Steady Seas for Doris Fleet as v4.0.4 Reaches Harbor

SHIPPING FORECAST, issued Wednesday 1200 UTC: Clear conditions prevail across the Apache Doris shipping lanes with the successful arrival of v4.0.4 at port on March 11th. Harbor Master @yiguolei reports this patch-level vessel carrying essential repairs and maintenance provisions.

The 4.0 fleet maintains strong formation with regular maintenance runs — v4.0.4 followed previous vessels v4.0.3 (January 30th) and v4.0.2 (December 15th), all under @yiguolei's steady command. Meanwhile, the trusty 3.1 line continues parallel operations with Captain @morrySnow steering v3.1.4 (December 31st) and v3.1.3 (November 24th) safely to port.

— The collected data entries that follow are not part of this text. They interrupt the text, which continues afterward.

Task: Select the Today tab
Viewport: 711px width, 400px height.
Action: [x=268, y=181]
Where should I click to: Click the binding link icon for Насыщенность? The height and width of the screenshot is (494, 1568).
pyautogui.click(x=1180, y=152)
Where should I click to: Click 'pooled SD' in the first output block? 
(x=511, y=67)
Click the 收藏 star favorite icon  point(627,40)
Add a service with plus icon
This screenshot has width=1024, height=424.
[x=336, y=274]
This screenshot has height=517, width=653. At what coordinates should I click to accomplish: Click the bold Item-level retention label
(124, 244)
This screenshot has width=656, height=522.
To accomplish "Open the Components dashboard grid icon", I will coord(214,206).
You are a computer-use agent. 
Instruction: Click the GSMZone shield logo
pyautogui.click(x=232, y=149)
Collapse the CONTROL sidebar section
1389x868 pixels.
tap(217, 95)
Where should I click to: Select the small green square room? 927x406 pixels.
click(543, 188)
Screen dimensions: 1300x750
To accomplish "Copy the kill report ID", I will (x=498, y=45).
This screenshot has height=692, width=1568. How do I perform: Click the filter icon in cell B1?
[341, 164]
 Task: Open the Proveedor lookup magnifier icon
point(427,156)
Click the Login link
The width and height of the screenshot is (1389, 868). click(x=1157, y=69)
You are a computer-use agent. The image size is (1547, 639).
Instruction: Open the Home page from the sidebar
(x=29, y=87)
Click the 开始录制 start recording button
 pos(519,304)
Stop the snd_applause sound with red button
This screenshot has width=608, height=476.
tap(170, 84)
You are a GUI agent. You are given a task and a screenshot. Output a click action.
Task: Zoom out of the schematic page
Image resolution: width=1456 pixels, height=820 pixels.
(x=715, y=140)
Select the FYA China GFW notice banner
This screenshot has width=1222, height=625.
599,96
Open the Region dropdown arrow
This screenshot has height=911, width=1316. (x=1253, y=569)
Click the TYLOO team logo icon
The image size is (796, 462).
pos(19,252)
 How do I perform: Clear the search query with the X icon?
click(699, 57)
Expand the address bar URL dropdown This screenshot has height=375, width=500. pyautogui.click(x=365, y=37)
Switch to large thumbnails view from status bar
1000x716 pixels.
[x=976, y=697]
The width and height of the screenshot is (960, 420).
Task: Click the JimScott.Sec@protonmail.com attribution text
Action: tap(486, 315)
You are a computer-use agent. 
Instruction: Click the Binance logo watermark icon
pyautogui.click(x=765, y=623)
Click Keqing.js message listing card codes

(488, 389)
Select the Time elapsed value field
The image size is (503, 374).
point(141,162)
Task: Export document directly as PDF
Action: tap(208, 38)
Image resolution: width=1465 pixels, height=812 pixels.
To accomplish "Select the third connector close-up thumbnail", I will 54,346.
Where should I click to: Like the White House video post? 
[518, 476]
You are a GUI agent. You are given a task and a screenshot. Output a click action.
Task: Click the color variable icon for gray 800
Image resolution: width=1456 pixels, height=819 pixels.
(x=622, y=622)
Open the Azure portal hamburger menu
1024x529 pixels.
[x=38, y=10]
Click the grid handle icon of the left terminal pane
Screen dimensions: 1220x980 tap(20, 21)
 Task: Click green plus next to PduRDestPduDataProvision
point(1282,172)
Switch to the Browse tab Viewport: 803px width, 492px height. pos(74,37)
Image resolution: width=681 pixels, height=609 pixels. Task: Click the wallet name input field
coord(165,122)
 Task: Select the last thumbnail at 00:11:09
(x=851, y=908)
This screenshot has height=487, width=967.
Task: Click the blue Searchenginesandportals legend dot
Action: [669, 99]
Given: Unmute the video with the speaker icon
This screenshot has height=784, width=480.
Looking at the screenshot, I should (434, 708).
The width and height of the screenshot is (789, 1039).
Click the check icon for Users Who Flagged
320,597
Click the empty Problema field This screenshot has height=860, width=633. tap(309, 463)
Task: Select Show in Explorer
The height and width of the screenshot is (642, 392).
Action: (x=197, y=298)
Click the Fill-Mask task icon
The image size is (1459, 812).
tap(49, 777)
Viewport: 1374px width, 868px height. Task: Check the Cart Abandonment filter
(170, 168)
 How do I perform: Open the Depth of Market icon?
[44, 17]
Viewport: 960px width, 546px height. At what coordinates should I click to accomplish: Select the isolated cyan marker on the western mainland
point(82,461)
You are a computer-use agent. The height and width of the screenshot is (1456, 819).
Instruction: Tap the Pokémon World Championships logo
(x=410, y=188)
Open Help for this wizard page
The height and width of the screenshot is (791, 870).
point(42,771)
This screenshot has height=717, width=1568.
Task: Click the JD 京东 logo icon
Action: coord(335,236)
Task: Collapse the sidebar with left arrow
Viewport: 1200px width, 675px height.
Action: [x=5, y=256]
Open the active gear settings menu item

Current sea state analysis reveals active development waters. Recent course corrections include compilation error repairs (#61836 by @zclllyybb), filecache navigation improvements (#61683 by @deardeng), and parquet timestamp handling fixes (#61760 by @hubgeter). Notable cargo additions include CDC stream TVF support for MySQL and PostgreSQL (#60116 by @JNSimba) and upgraded dbt-doris adapter reaching v1.0.0 milestone (#61423 by @catpineapple).

Forecast: Moderate development activity with steady patch-level releases expected. No major storm systems detected on the horizon. All vessels maintaining proper changelog documentation per maritime regulations.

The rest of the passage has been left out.